» WRITTEN TASK
Arrange the lines from the one containing "Identify the location" up to and including the one containing "(791, 272)." as a JSON list of strings, one string per line, with blank lines omitted.

» GIVEN ENTRIES
━━━━━━━━━━

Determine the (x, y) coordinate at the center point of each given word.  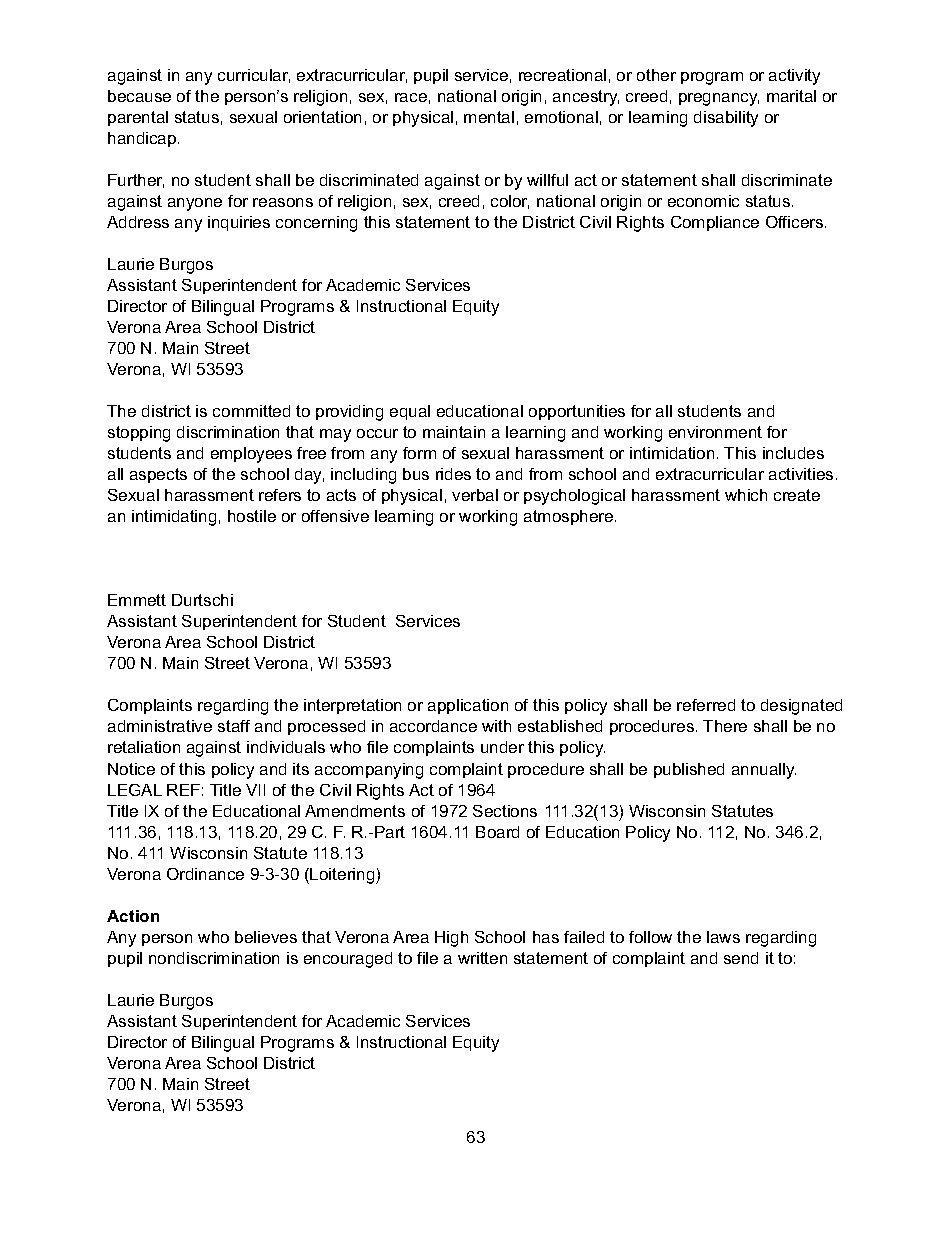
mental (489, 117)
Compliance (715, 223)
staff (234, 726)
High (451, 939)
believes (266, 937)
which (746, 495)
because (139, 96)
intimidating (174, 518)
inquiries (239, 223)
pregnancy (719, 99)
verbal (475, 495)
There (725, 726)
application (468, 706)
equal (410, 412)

━━━━━━━━━━

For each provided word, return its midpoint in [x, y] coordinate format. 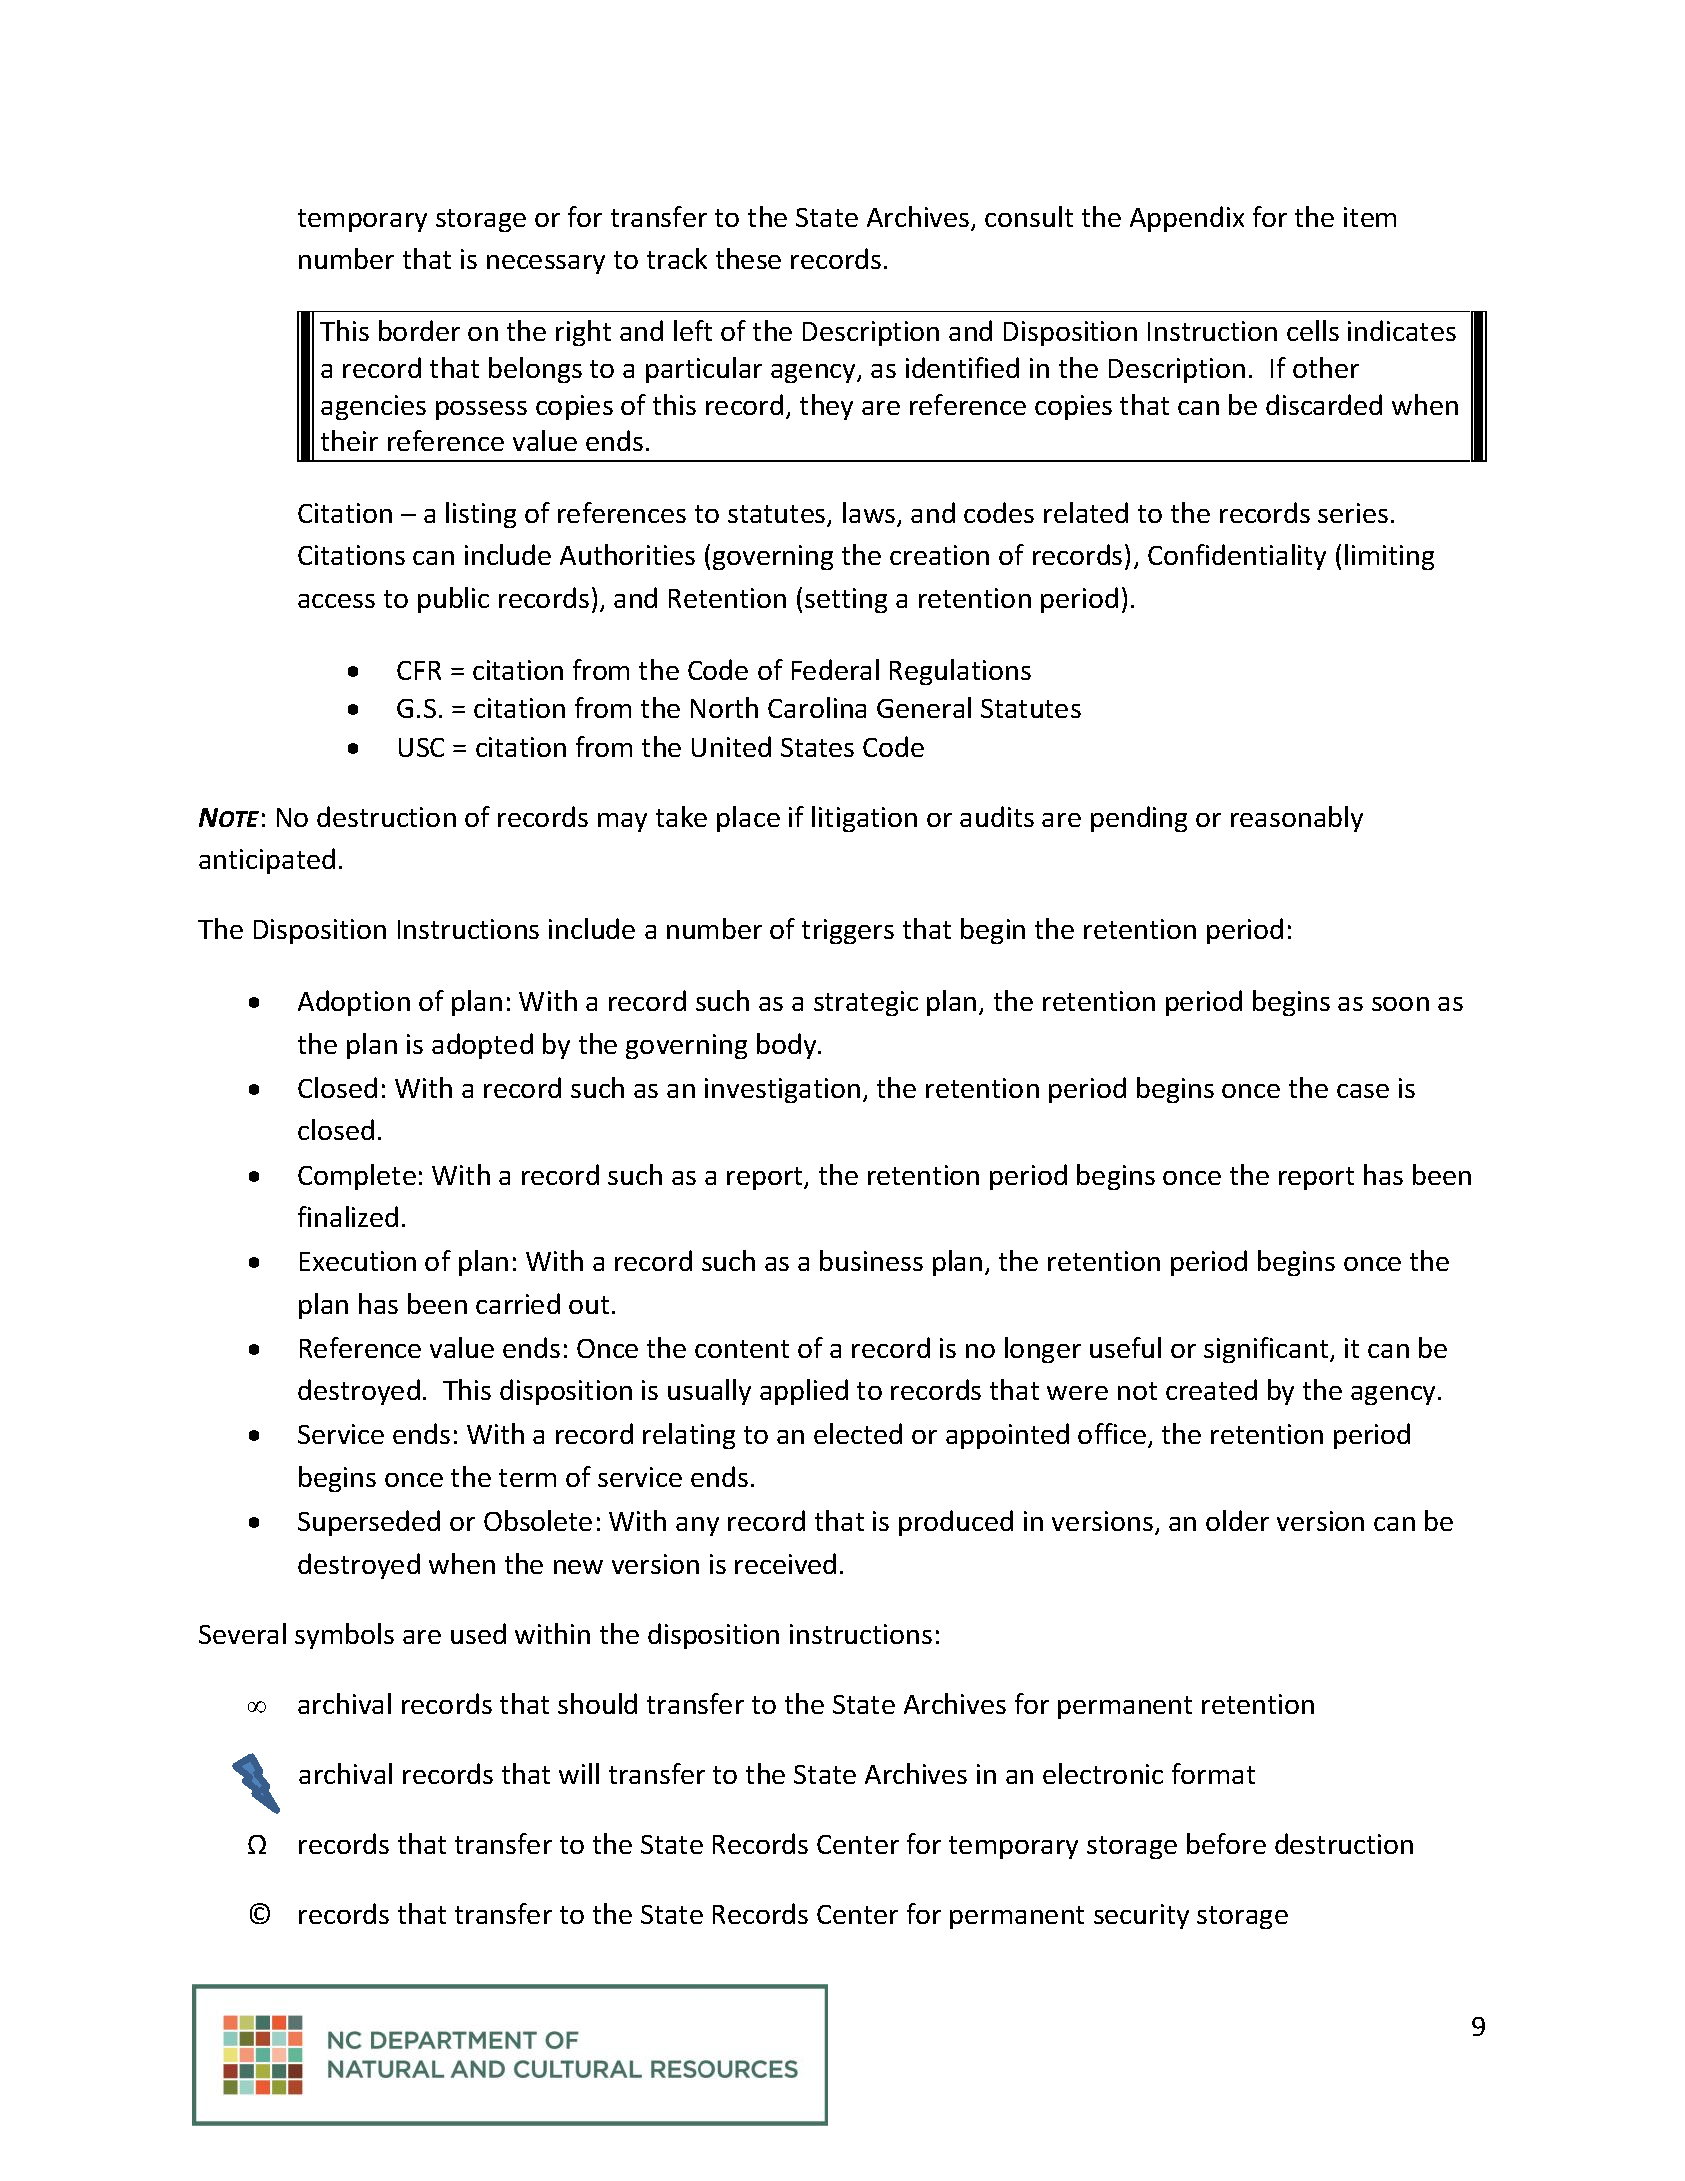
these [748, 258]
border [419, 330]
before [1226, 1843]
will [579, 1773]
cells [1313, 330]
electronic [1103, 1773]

━━━━━━━━━━

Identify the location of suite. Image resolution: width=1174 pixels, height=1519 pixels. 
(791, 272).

━━━━━━━━━━

» RESULT OF THE EXERCISE
[
  "Identify the location of suite. Image resolution: width=1174 pixels, height=1519 pixels. ",
  "(791, 272)."
]